- WWE Night of Champions 2023 logo
- Promotion(s): World Championship Wrestling (2001) WWE (2007–present)
- Brands: Raw (2007–2010, 2023, 2025–present) SmackDown (2007–2010, 2023, 2025–present) ECW (2007–2009)
- Other name(s): WCW Monday Nitro: The Night of Champions (2001) Vengeance: Night of Champions (2007)
- First event: WCW Monday Nitro: The Night of Champions
- Event gimmick: Championship matches (2007–2015)

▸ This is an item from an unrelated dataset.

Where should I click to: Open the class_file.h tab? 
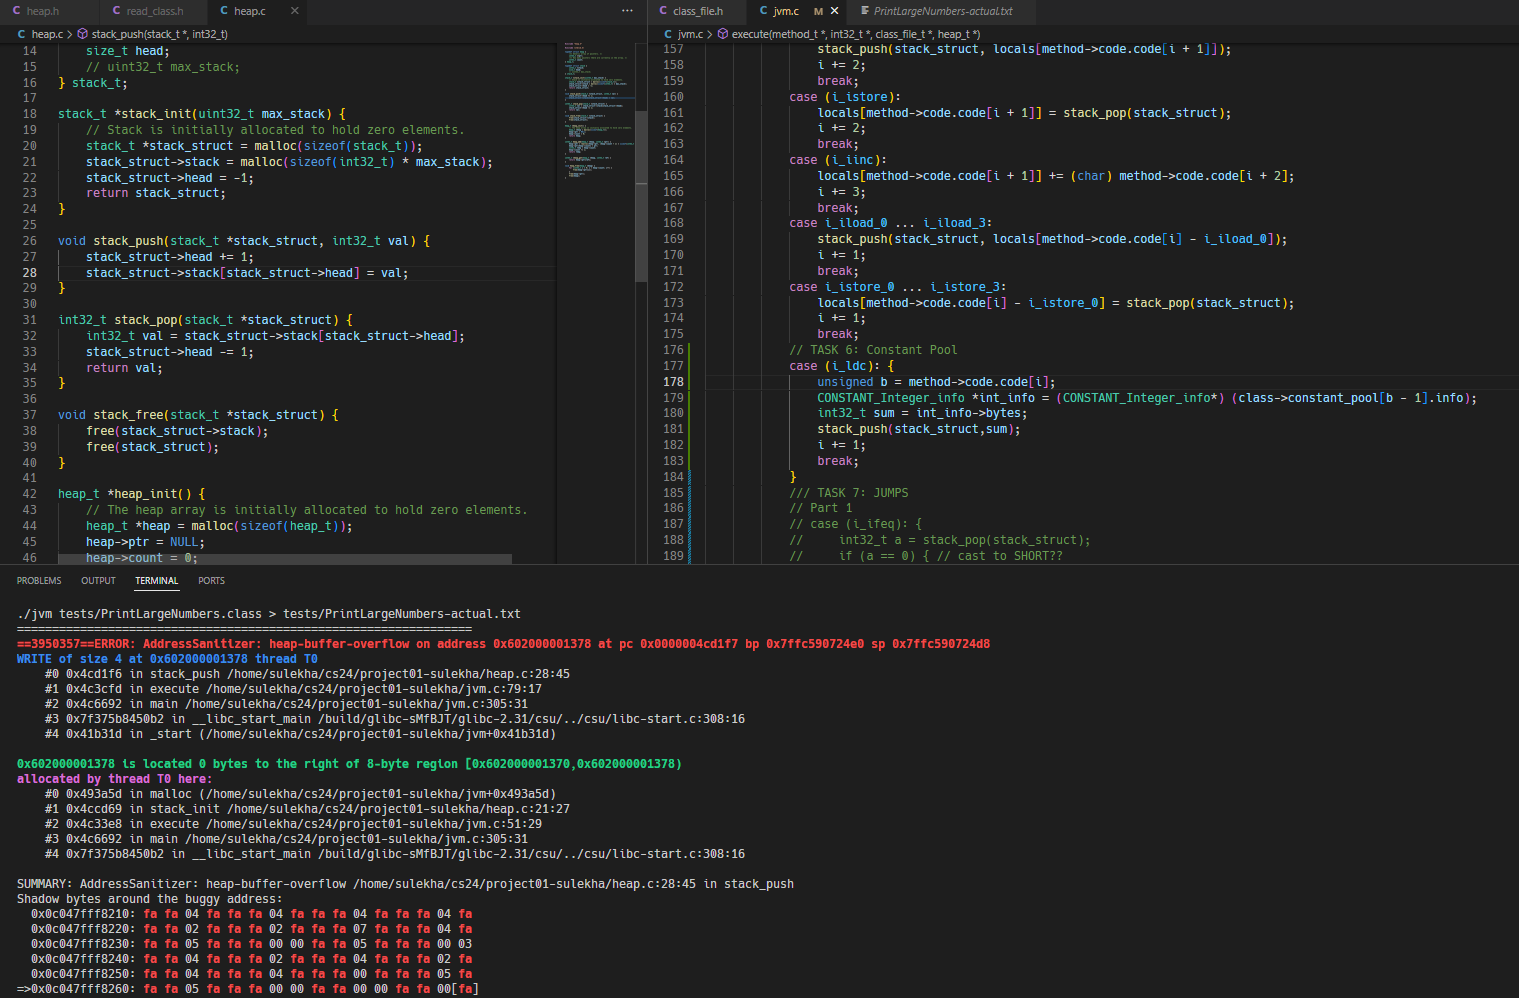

= WWE Night of Champions =

Pay-per-view and livestreaming event series

WWE Night of Champions is a professional wrestling pay-per-view (PPV) and livestreaming event produced by WWE, a Connecticut-based professional wrestling promotion. Established in 2007, the original concept was that every championship promoted on WWE's main roster was contested. Night of Champions was discontinued after the 2015 event, but was revived in 2023; however, while the event is still characterized by championship matches, it no longer features all of WWE's main roster championships, but since 2025, the finals of the King of the Ring and Queen of the Ring tournaments are held at Night of Champions.

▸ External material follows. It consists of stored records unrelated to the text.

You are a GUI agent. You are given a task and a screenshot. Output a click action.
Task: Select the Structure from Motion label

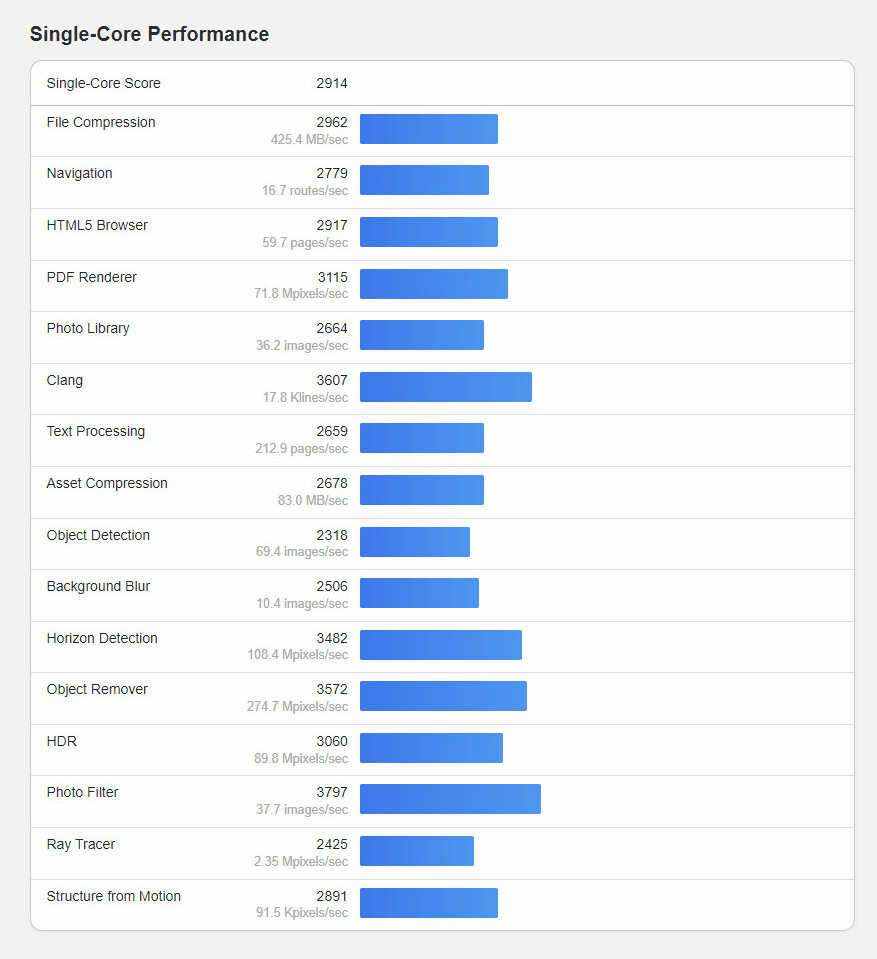coord(114,896)
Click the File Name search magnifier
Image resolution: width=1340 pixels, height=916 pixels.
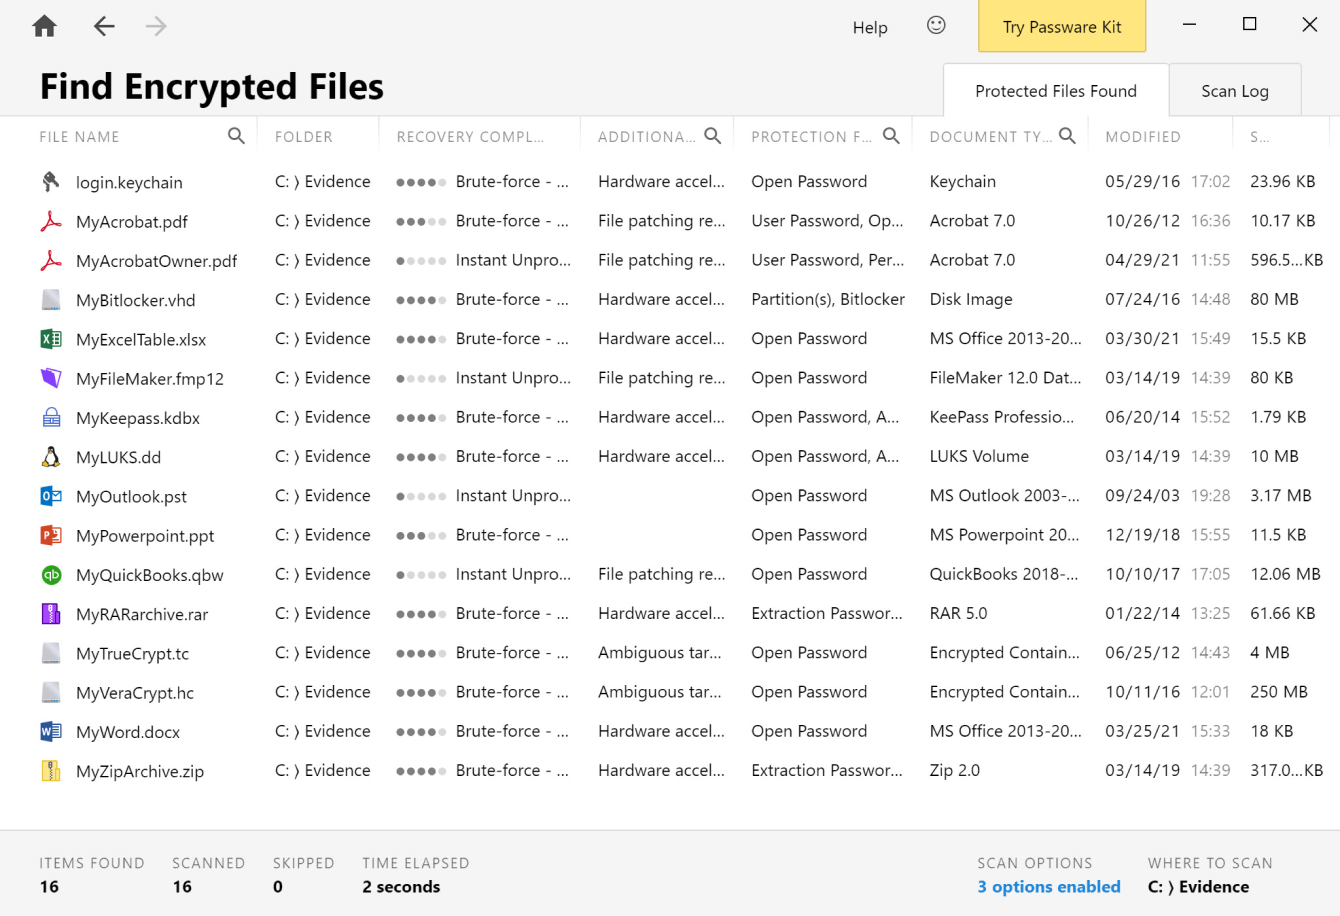point(236,136)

The event originated in World Championship Wrestling (WCW), with the name The Night of Champions being used for the final episode of WCW Monday Nitro. After the then-World Wrestling Federation (WWF, renamed WWE in 2002) acquired the assets of WCW in 2001, including the rights to the event's name, WWE's first Night of Champions was held in June 2007 and was a crossover with Vengeance titled Vengeance: Night of Champions. In 2008, Vengeance was dropped in favor of Night of Champions and it took over the June PPV slot. The event then moved to July in 2009 before becoming the annual September PPV beginning in 2010. In 2016, Night of Champions was replaced by the similarly themed Clash of Champions which was discontinued after its final use in 2020. After eight years, Night of Champions was revived to be held in May 2023. An event was not held in 2024, but returned again in 2025. Since its revival in 2023, Night of Champions has been held as one of WWE's events in Saudi Arabia in support of Saudi Vision 2030.

To coincide with the original WWE brand extension (2002–2011), the events from 2007 to 2010 featured wrestlers from the Raw and SmackDown brands. The events from 2007 to 2009 also featured the ECW brand before that brand was dissolved in early 2010. During the first brand extension, these three brands were considered WWE's main roster. The brand extension ended in August 2011, but was reinstated in July 2016 with Raw and SmackDown again representing the main roster.

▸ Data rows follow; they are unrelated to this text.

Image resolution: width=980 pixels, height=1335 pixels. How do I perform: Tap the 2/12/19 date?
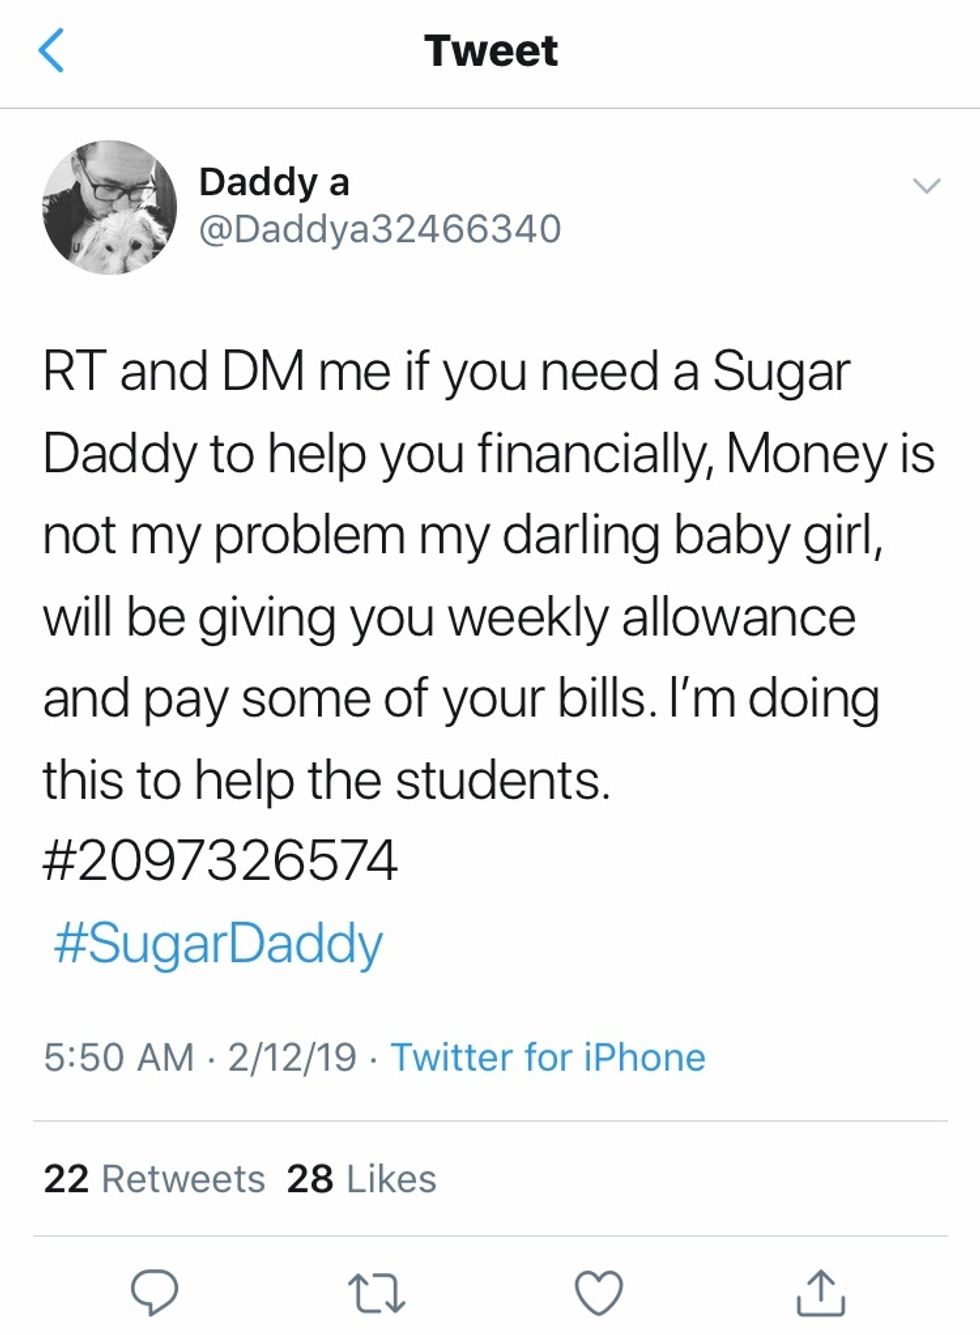pos(291,1057)
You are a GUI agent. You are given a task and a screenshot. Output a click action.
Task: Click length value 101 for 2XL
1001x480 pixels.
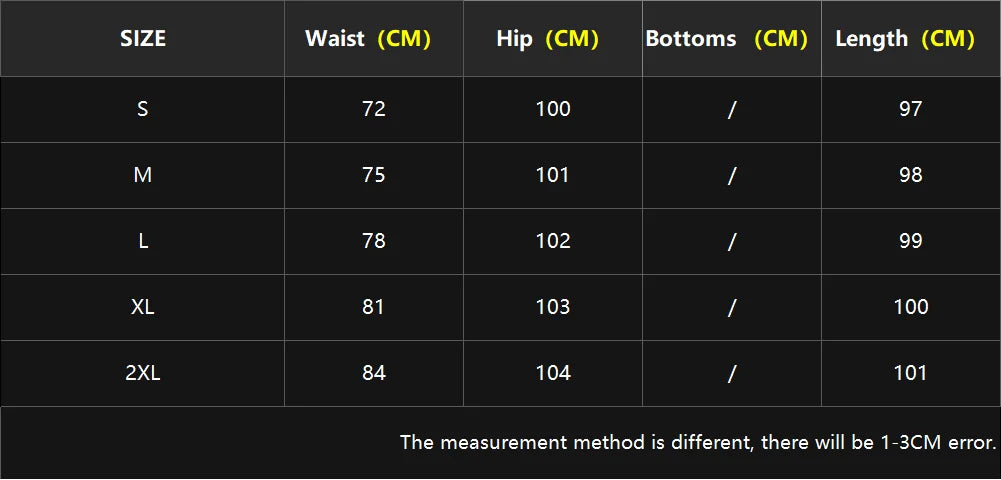(910, 373)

Under the event's original concept (2007–2015), 10 different WWE championships were contested at Night of Champions. Only four of these 10 championships were contested at every event during this time. These were the WWE Championship (called the WWE World Heavyweight Championship at the 2014 and 2015 events), the WWE Intercontinental Championship, the WWE United States Championship, and the WWE Tag Team Championship, the latter of which was renamed as Raw Tag Team Championship in 2016 to coincide with the second brand extension that began that year before it was renamed again as World Tag Team Championship in 2024. Although the events since 2023 have not retained this original concept, five newer championships have been contested, bringing the total number of different championships contested at Night of Champions to 15.

==History==
As the Monday Night War concluded, World Championship Wrestling (WCW), the chief competitor to the World Wrestling Federation (WWF, renamed to WWE in 2002) had acquired the selected assets of WCW from then parent AOL Time Warner after all WCW programming was cancelled. WCW then announced that the final episode of Nitro on TNT would be held as Night of Champions, in which all WCW titles were on the line.

Six years later, on June 24, 2007, WWE held its annual Vengeance pay-per-view (PPV) under the title Vengeance: Night of Champions. As per its subtitle, all of WWE's championships at the time were contested at the event. The following June, Vengeance was dropped in favor of Night of Champions, which subsequently became an annual PPV and continued the championship theme. The event was then moved to July in 2009 before becoming the annual September PPV beginning in 2010. To coincide with the WWE brand extension, the events from 2007 to 2009 featured wrestlers from the Raw, SmackDown, and ECW brands. ECW was disbanded in early 2010, thus the 2010 event just featured Raw and SmackDown before the first brand split was dissolved in August 2011.

In April 2011, the "WWE" acronym became an orphaned initialism. In February 2014, WWE launched its livestreaming service, the WWE Network, with Night of Champions becoming available on the service in addition to traditional PPV. In 2016, after the reintroduction of the brand split between Raw and SmackDown, Night of Champions was replaced on the PPV schedule by the similarly themed Clash of Champions.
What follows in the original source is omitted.